═══ Supplied material

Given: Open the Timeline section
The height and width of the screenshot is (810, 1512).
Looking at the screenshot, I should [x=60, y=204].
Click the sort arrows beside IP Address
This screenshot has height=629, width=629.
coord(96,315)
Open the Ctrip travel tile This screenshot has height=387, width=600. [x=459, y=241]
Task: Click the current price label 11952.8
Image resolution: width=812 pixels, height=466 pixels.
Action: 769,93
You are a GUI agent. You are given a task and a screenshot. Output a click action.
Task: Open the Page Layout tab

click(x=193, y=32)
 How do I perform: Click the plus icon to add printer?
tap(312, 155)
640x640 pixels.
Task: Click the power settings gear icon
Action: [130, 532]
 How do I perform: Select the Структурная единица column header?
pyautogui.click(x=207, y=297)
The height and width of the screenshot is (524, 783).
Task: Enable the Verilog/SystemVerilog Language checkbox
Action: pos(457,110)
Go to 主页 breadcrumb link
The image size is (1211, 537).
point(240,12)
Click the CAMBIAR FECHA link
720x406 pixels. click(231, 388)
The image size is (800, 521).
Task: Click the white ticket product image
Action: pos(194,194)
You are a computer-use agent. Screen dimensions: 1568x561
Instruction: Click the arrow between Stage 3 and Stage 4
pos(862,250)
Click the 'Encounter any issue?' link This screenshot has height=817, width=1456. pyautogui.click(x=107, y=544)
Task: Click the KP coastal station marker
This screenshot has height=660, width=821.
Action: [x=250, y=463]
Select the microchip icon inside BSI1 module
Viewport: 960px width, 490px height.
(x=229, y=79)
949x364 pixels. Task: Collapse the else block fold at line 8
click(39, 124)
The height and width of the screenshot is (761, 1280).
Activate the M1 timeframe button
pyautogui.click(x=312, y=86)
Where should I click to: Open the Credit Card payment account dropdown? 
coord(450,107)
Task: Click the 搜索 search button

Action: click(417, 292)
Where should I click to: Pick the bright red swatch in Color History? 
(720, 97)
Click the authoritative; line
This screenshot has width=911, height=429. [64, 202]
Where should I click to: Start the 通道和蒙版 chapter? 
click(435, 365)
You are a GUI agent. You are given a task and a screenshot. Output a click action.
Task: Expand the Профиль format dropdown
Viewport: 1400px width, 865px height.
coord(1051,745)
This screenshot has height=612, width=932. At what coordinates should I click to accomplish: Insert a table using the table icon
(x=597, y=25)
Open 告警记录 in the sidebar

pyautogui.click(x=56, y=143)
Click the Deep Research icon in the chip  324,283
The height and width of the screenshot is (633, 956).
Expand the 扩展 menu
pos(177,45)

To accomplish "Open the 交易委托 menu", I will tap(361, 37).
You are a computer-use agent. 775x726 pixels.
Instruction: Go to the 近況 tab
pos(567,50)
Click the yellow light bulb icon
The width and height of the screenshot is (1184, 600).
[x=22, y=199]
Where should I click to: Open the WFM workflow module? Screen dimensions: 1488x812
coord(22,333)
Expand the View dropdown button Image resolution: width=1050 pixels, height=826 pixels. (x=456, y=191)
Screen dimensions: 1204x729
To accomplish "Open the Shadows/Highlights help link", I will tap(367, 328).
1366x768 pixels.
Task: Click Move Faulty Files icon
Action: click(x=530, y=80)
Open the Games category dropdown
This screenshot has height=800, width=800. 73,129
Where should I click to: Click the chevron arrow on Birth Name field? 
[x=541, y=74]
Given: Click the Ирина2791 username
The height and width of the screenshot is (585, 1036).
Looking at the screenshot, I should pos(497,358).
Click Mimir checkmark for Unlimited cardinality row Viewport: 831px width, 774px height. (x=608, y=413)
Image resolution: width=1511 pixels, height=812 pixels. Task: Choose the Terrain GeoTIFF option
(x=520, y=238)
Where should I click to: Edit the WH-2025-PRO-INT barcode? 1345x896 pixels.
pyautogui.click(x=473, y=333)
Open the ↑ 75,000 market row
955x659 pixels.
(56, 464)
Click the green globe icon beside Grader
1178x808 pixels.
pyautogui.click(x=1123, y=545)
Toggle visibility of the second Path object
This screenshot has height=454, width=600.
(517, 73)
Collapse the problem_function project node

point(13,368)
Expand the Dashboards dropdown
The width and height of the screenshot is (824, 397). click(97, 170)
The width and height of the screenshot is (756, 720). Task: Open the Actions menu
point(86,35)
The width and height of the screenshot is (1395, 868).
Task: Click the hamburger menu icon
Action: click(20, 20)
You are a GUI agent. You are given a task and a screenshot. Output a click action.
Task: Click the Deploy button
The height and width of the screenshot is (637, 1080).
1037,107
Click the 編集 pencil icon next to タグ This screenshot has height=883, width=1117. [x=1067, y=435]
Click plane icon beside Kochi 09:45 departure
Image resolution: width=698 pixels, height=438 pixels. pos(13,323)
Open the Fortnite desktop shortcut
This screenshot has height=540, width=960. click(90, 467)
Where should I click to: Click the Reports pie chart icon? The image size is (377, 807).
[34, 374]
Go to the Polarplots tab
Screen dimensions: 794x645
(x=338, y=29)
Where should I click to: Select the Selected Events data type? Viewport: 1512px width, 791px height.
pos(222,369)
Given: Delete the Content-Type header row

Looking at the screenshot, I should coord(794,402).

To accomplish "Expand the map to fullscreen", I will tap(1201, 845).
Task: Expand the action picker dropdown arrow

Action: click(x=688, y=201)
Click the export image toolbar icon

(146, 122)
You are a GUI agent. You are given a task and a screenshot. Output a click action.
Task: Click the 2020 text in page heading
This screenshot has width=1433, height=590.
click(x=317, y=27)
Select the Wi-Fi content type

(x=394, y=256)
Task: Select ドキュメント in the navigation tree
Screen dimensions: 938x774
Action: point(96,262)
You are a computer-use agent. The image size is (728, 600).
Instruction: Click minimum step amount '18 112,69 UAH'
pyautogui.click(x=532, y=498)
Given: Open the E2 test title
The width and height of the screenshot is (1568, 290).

══════

Work to do: Reproduce verbatim the stretch of lines above, from the first line through the line containing "(x=229, y=79)".

The reply:
Given: Open the Timeline section
The height and width of the screenshot is (810, 1512).
Looking at the screenshot, I should [x=60, y=204].
Click the sort arrows beside IP Address
This screenshot has height=629, width=629.
coord(96,315)
Open the Ctrip travel tile This screenshot has height=387, width=600. [x=459, y=241]
Task: Click the current price label 11952.8
Image resolution: width=812 pixels, height=466 pixels.
Action: 769,93
You are a GUI agent. You are given a task and a screenshot. Output a click action.
Task: Open the Page Layout tab

click(x=193, y=32)
 How do I perform: Click the plus icon to add printer?
tap(312, 155)
640x640 pixels.
Task: Click the power settings gear icon
Action: [130, 532]
 How do I perform: Select the Структурная единица column header?
pyautogui.click(x=207, y=297)
The height and width of the screenshot is (524, 783).
Task: Enable the Verilog/SystemVerilog Language checkbox
Action: pos(457,110)
Go to 主页 breadcrumb link
The image size is (1211, 537).
point(240,12)
Click the CAMBIAR FECHA link
720x406 pixels. click(231, 388)
The image size is (800, 521).
Task: Click the white ticket product image
Action: pos(194,194)
You are a computer-use agent. Screen dimensions: 1568x561
Instruction: Click the arrow between Stage 3 and Stage 4
pos(862,250)
Click the 'Encounter any issue?' link This screenshot has height=817, width=1456. pyautogui.click(x=107, y=544)
Task: Click the KP coastal station marker
This screenshot has height=660, width=821.
Action: [x=250, y=463]
Select the microchip icon inside BSI1 module
Viewport: 960px width, 490px height.
(x=229, y=79)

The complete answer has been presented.